In a political analysis published in Sunday’s New York Times, some members of Iowa’s Republican establishment expressed their worry that Iowa and its first-in-the-nation caucuses may be losing some clout in the GOP’s presidential nominating process.
Their concern is that Iowa’s Republican caucus-goers are too conservative, that the state is a battleground for unelectable loons and, as a result, an inhospitable environment for more moderate candidates who may ultimately choose not to campaign heavily (or at all) in Iowa.
Indeed, the GOP caucuses have proven electorally irrelevant of late. The last two winners of the Republican caucuses — Mike Huckabee and Rick Santorum — have been long-shot social conservatives with roughly the same odds of winning the presidency as a hot bag of mayonnaise.
For more moderate 2016ers such as Chris Christie and Marco Rubio, staying away from Iowa, where grass-roots conservative and libertarian movements are solidly entrenched, must be tempting. But staying away is a bad idea.
The logic of skipping Iowa makes sense on the surface. Under normal circumstances, Iowa can be a kingmaker. It’s a great place for a relatively unknown entity to build an organization and some brand recognition. It’s a place for candidates to prove that they can win and make a little money in the process. It’s a place to steal momentum.
By abstaining from this process, moderates would be effectively attempting to take all that power away, to make winning the Iowa Republican caucuses an unremarkable, unimportant feat.
But pulling out of Iowa could also have serious unforeseen consequences.

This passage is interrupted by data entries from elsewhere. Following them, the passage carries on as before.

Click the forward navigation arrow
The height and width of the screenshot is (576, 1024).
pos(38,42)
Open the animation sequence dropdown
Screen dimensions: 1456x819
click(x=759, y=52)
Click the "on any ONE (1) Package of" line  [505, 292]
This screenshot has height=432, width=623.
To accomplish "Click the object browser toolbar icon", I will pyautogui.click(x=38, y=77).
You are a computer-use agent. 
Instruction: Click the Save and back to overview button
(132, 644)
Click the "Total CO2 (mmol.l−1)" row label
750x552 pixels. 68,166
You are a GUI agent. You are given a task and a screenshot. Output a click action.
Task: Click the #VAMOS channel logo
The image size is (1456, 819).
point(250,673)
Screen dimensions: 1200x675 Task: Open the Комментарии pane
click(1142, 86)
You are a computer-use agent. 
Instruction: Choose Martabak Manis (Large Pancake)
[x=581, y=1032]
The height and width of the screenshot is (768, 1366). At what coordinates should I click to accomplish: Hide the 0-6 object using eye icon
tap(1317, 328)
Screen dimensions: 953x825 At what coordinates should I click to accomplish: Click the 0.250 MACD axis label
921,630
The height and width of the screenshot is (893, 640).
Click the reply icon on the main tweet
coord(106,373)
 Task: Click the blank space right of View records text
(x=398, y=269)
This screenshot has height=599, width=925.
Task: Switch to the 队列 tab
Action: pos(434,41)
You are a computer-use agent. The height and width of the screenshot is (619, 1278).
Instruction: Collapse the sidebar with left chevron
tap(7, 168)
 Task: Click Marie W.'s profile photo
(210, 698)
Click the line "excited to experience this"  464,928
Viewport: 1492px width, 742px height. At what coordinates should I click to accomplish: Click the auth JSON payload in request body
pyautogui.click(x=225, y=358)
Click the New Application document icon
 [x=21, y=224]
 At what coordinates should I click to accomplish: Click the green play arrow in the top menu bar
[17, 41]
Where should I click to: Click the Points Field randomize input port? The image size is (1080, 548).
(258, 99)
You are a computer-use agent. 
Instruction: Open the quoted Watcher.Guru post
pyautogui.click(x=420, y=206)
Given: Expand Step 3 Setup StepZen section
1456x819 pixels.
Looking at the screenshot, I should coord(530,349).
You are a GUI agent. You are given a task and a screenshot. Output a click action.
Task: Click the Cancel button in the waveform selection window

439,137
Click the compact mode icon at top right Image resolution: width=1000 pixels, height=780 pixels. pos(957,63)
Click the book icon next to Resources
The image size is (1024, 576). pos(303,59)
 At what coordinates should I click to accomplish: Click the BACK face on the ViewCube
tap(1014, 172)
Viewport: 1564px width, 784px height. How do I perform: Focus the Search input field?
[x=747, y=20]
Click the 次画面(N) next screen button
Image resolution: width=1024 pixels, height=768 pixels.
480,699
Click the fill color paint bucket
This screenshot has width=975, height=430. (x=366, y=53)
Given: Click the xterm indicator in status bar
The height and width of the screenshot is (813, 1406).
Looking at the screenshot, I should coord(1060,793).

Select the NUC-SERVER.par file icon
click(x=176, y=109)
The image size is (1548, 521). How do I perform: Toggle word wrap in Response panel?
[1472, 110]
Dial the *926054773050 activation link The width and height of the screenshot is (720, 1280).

The nominating process is longer than ever — the last time around, it began in the summer of 2011 and continued for almost a year. From the Ames Straw Poll in August to the caucuses in January, the nominating process revolved around Iowa. In Iowa we met Michele Bachmann, Rick Perry, and Herman Cain. We had joy of rediscovering Newt Gingrich, and we said goodbye to Tim Pawlenty.
For better or worse, Iowa was at the center of the race’s formative months. To stay out of Iowa in 2015 is to willfully remove oneself from the limelight until January.
In a wide-open nomination race, giving away months of crucial media attention is bad news, especially since the race’s best known hypothetical “moderates” — Christie and Rubio — are still unknown to about a quarter of the country, according to a July Pew poll.
Staying out of Iowa could mean much more than a little attention lost, however.
What’s overlooked in the nail-biting over the conservative dominance in Iowa’s GOP caucus is that Iowa’s electoral votes have been won (often narrowly) by Democrats in six of the last seven presidential elections.
The 2016 Republican nominees, whoever that may be, will certainly covet Iowa’s electoral votes. Conceding the Iowa caucuses would mean forgoing the politicking, networking, and organizing that could be the difference in November.
Consider that neither John McCain nor Mitt Romney campaigned particularly hard in the Iowa caucuses and neither carried the state in the general election. Part of the problem for McCain and Romney in Iowa was that they lacked the deep grass-roots support fostered by such candidates as Santorum, Ron Paul, and Barack Obama, who campaigned long and hard in Iowa.
Passing up Iowa in 2016 to stay above the fray of silliness might sound enticing, but it could cost the Republicans the electoral votes of a crucial swing state.